Saving Heritage Breeds - 'A Love Story' A Vignette by Katie Gessier
Years ago, when I was an Animal Science lecturer at Muresk in the 1970’s, and Agribusiness became a “thing”; when Agribusiness Economists were preaching to farmers that they should “Get Big or Get Out”, a fellow lecturer was warning that the supply chain factory approach to farming had a problem that would eventually come back and bite us.
He was an expert in Genetics and was concerned that the myriad of different breeds of pigs, sheep, cattle, poultry, which used to provide an interesting day-out at the Royal Show, would go the way of the dinosaur and their undiscovered genes would disappear, never to be recovered. These genes might have been vital for disease control when antimicrobial resistance renders useless all current antibiotics. Or when we needed to breed animals with better heat tolerance (ahh! Global Warming is coming!) or tick resistance, for example.
How boring, when what we wanted to do was set up animal factories producing more milk or meat or eggs, with less food and less cost. Any ‘love’ for the animals disappeared, and soon, on the grain growing farms, there began to be NO animals at all. What a great idea. No need for internal fences, or water troughs or windmills to pump the water, or shearing sheds, or hay bales or fodder rolls.
And no love! I don’t think anyone has ever kissed a tractor or hugged a combine harvester.

So it was very refreshing to have Catie Gressier visit to give an impassioned argument for saving those odd-ball breeds of livestock. She has even written a book about it. A Vignette!
Already, hundreds of livestock breeds and their specific genes, have become extinct, and the remaining gene pool is kept in cages, feedlots and sheds for their entire lives. The chickens bred for meat are ready to eat only 6 weeks after leaving the egg. They are basically all derived from just two breeds.

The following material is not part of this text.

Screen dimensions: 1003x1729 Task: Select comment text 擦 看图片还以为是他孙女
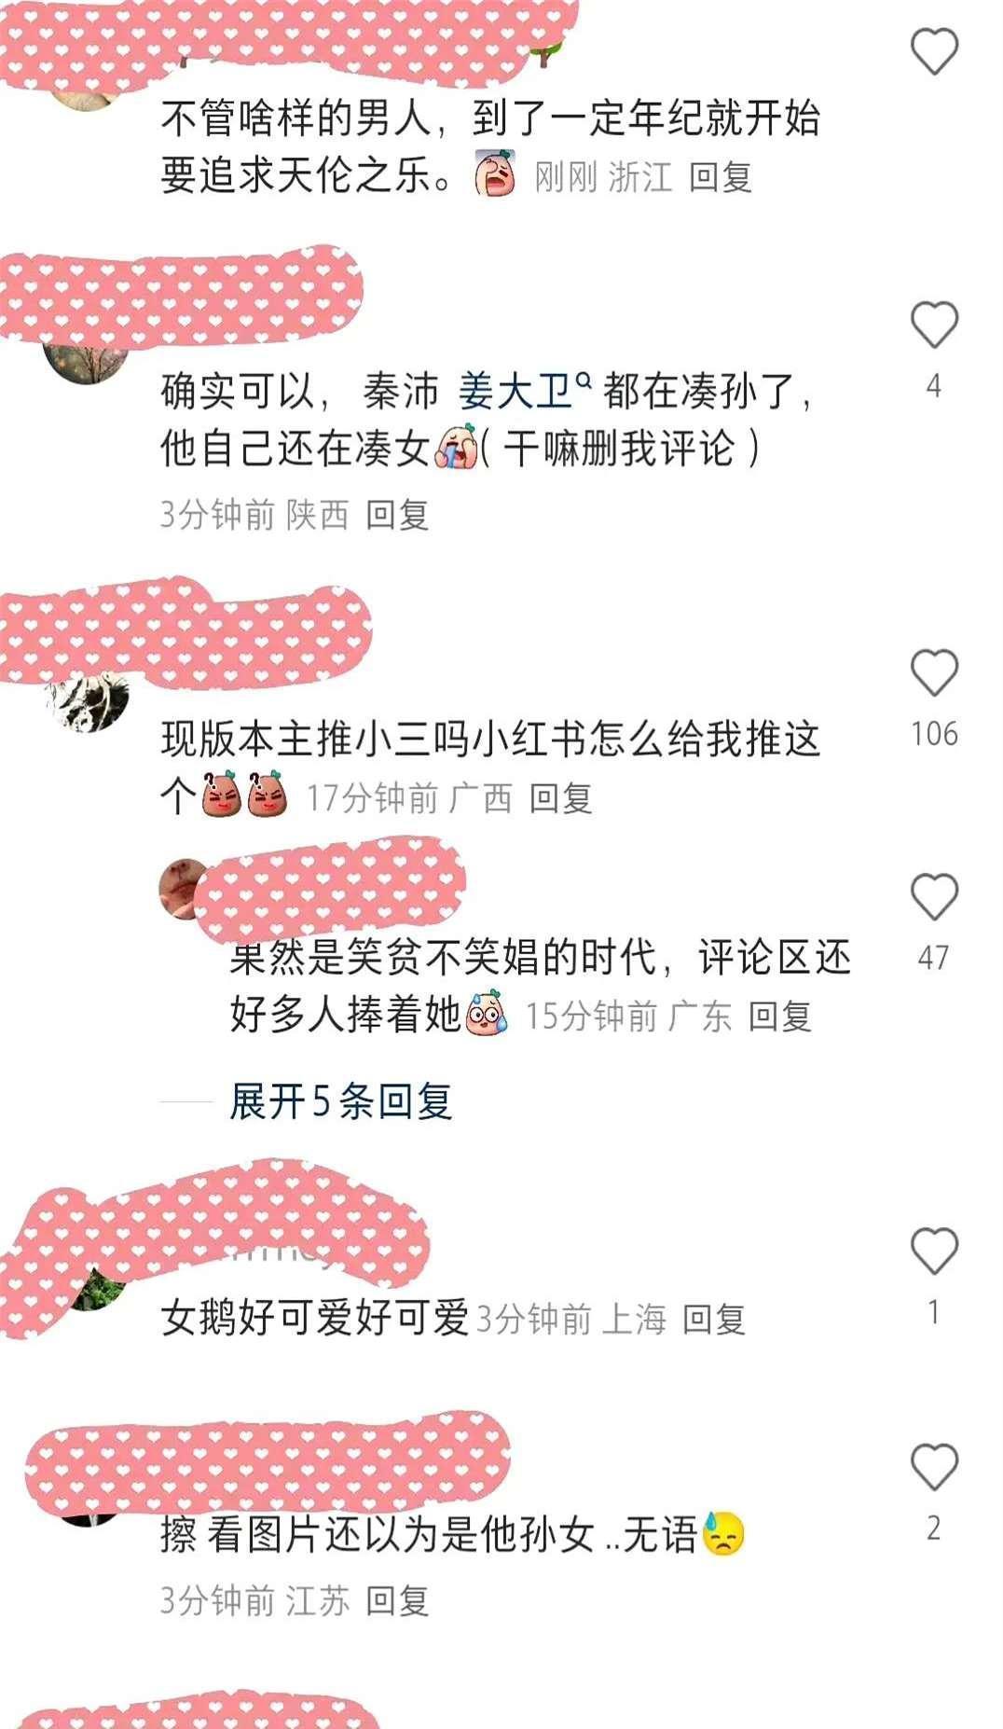point(378,1533)
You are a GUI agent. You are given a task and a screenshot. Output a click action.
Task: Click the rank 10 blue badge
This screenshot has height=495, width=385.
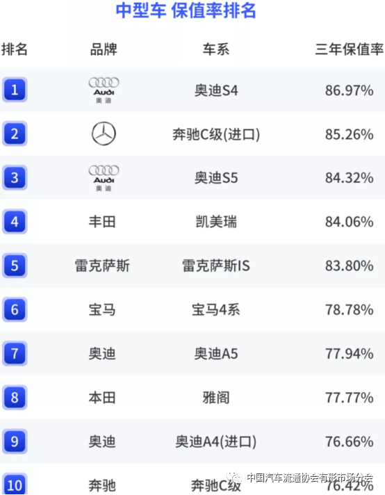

According to Catie, the Holstein cattle that now dominate the milk industry, can trace their heritage to just 2 bulls. In the race for higher production and income, there has been a loss of genetic diversity, milk production, fertility, longevity, and increased disease susceptibility.
Catie with her book, and “our” Tony Haeusler, a former Beef Cattle breeder, chaired her presentation.
Maintaining biodiversity through many different breeds of livestock is basic common sense says Catie. Trouble is, Common Sense isn’t all that common!